_Task statement_. Rewrite the items below with every "kebab menu" replaced by "overflow menu", leaving all else unchanged.

Source records:
•••••
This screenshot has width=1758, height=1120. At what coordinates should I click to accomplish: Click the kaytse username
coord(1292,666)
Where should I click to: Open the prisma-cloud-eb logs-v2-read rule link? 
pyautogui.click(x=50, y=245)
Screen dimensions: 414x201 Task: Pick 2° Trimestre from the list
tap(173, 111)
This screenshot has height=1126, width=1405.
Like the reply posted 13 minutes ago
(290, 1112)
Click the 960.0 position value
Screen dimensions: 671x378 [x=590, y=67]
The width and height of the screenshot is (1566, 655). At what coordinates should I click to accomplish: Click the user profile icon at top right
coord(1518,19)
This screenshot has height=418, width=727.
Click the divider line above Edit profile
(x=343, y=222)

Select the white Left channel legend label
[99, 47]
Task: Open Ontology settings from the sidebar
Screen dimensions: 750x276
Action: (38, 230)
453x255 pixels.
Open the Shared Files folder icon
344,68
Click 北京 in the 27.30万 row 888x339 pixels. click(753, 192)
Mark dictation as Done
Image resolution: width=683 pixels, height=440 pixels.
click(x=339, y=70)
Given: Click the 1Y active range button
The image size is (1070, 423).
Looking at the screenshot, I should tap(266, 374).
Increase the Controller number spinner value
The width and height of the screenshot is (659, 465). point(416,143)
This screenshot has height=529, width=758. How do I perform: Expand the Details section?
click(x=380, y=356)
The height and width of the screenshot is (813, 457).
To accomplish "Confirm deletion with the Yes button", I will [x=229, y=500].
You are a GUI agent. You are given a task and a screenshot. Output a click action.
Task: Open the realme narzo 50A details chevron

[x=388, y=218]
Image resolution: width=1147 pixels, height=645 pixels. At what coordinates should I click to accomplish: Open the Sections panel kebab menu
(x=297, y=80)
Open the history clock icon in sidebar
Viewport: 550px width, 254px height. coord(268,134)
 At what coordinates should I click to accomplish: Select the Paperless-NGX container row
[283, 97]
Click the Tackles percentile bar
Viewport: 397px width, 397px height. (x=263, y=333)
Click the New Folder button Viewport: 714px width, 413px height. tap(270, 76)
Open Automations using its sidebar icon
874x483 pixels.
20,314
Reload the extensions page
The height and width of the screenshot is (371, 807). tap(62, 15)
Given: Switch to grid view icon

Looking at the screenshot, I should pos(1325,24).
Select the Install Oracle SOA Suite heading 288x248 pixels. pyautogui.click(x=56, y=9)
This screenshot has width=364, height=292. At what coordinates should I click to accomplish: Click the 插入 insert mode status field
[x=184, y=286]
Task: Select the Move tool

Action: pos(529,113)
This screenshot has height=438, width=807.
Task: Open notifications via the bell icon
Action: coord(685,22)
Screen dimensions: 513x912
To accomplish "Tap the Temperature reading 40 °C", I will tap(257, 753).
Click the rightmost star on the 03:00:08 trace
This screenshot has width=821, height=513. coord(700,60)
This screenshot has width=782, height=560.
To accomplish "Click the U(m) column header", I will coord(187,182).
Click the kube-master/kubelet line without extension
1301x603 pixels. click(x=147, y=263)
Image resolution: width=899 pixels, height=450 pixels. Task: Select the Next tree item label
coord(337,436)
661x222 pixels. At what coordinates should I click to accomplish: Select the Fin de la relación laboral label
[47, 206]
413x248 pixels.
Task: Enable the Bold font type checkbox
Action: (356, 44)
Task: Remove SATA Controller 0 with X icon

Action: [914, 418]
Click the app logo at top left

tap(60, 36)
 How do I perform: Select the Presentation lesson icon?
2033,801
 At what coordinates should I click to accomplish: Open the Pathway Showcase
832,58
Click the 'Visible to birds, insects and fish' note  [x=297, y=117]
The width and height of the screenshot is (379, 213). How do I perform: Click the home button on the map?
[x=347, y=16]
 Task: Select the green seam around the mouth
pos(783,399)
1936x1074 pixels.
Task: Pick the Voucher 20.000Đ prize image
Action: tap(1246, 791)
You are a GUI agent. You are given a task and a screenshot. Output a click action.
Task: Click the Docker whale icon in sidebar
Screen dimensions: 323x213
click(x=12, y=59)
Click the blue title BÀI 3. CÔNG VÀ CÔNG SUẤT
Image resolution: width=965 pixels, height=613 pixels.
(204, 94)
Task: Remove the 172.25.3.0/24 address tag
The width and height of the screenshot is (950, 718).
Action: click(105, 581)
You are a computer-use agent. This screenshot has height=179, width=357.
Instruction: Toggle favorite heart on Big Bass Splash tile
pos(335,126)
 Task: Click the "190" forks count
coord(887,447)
•••••
_Result of the task_.
This screenshot has width=1758, height=1120. At what coordinates should I click to accomplish: Click the kaytse username
coord(1292,666)
Where should I click to: Open the prisma-cloud-eb logs-v2-read rule link? 
pyautogui.click(x=50, y=245)
Screen dimensions: 414x201 Task: Pick 2° Trimestre from the list
tap(173, 111)
This screenshot has height=1126, width=1405.
Like the reply posted 13 minutes ago
(290, 1112)
Click the 960.0 position value
Screen dimensions: 671x378 [x=590, y=67]
The width and height of the screenshot is (1566, 655). At what coordinates should I click to accomplish: Click the user profile icon at top right
coord(1518,19)
This screenshot has height=418, width=727.
Click the divider line above Edit profile
(x=343, y=222)

Select the white Left channel legend label
[99, 47]
Task: Open Ontology settings from the sidebar
Screen dimensions: 750x276
Action: (38, 230)
453x255 pixels.
Open the Shared Files folder icon
344,68
Click 北京 in the 27.30万 row 888x339 pixels. click(753, 192)
Mark dictation as Done
Image resolution: width=683 pixels, height=440 pixels.
click(x=339, y=70)
Given: Click the 1Y active range button
The image size is (1070, 423).
Looking at the screenshot, I should tap(266, 374).
Increase the Controller number spinner value
The width and height of the screenshot is (659, 465). point(416,143)
This screenshot has height=529, width=758. How do I perform: Expand the Details section?
click(x=380, y=356)
The height and width of the screenshot is (813, 457).
To accomplish "Confirm deletion with the Yes button", I will [x=229, y=500].
You are a GUI agent. You are given a task and a screenshot. Output a click action.
Task: Open the realme narzo 50A details chevron

[x=388, y=218]
Image resolution: width=1147 pixels, height=645 pixels. At what coordinates should I click to accomplish: Open the Sections panel overflow menu
(x=297, y=80)
Open the history clock icon in sidebar
Viewport: 550px width, 254px height. coord(268,134)
 At what coordinates should I click to accomplish: Select the Paperless-NGX container row
[283, 97]
Click the Tackles percentile bar
Viewport: 397px width, 397px height. (x=263, y=333)
Click the New Folder button Viewport: 714px width, 413px height. tap(270, 76)
Open Automations using its sidebar icon
874x483 pixels.
20,314
Reload the extensions page
The height and width of the screenshot is (371, 807). tap(62, 15)
Given: Switch to grid view icon

Looking at the screenshot, I should pos(1325,24).
Select the Install Oracle SOA Suite heading 288x248 pixels. pyautogui.click(x=56, y=9)
This screenshot has width=364, height=292. At what coordinates should I click to accomplish: Click the 插入 insert mode status field
[x=184, y=286]
Task: Select the Move tool

Action: pos(529,113)
This screenshot has height=438, width=807.
Task: Open notifications via the bell icon
Action: coord(685,22)
Screen dimensions: 513x912
To accomplish "Tap the Temperature reading 40 °C", I will tap(257, 753).
Click the rightmost star on the 03:00:08 trace
This screenshot has width=821, height=513. coord(700,60)
This screenshot has width=782, height=560.
To accomplish "Click the U(m) column header", I will coord(187,182).
Click the kube-master/kubelet line without extension
1301x603 pixels. click(x=147, y=263)
Image resolution: width=899 pixels, height=450 pixels. Task: Select the Next tree item label
coord(337,436)
661x222 pixels. At what coordinates should I click to accomplish: Select the Fin de la relación laboral label
[47, 206]
413x248 pixels.
Task: Enable the Bold font type checkbox
Action: (356, 44)
Task: Remove SATA Controller 0 with X icon

Action: [914, 418]
Click the app logo at top left

tap(60, 36)
 How do I perform: Select the Presentation lesson icon?
2033,801
 At what coordinates should I click to accomplish: Open the Pathway Showcase
832,58
Click the 'Visible to birds, insects and fish' note  [x=297, y=117]
The width and height of the screenshot is (379, 213). How do I perform: Click the home button on the map?
[x=347, y=16]
 Task: Select the green seam around the mouth
pos(783,399)
1936x1074 pixels.
Task: Pick the Voucher 20.000Đ prize image
Action: tap(1246, 791)
You are a GUI agent. You are given a task and a screenshot. Output a click action.
Task: Click the Docker whale icon in sidebar
Screen dimensions: 323x213
click(x=12, y=59)
Click the blue title BÀI 3. CÔNG VÀ CÔNG SUẤT
Image resolution: width=965 pixels, height=613 pixels.
(204, 94)
Task: Remove the 172.25.3.0/24 address tag
The width and height of the screenshot is (950, 718).
Action: click(105, 581)
You are a computer-use agent. This screenshot has height=179, width=357.
Instruction: Toggle favorite heart on Big Bass Splash tile
pos(335,126)
 Task: Click the "190" forks count
coord(887,447)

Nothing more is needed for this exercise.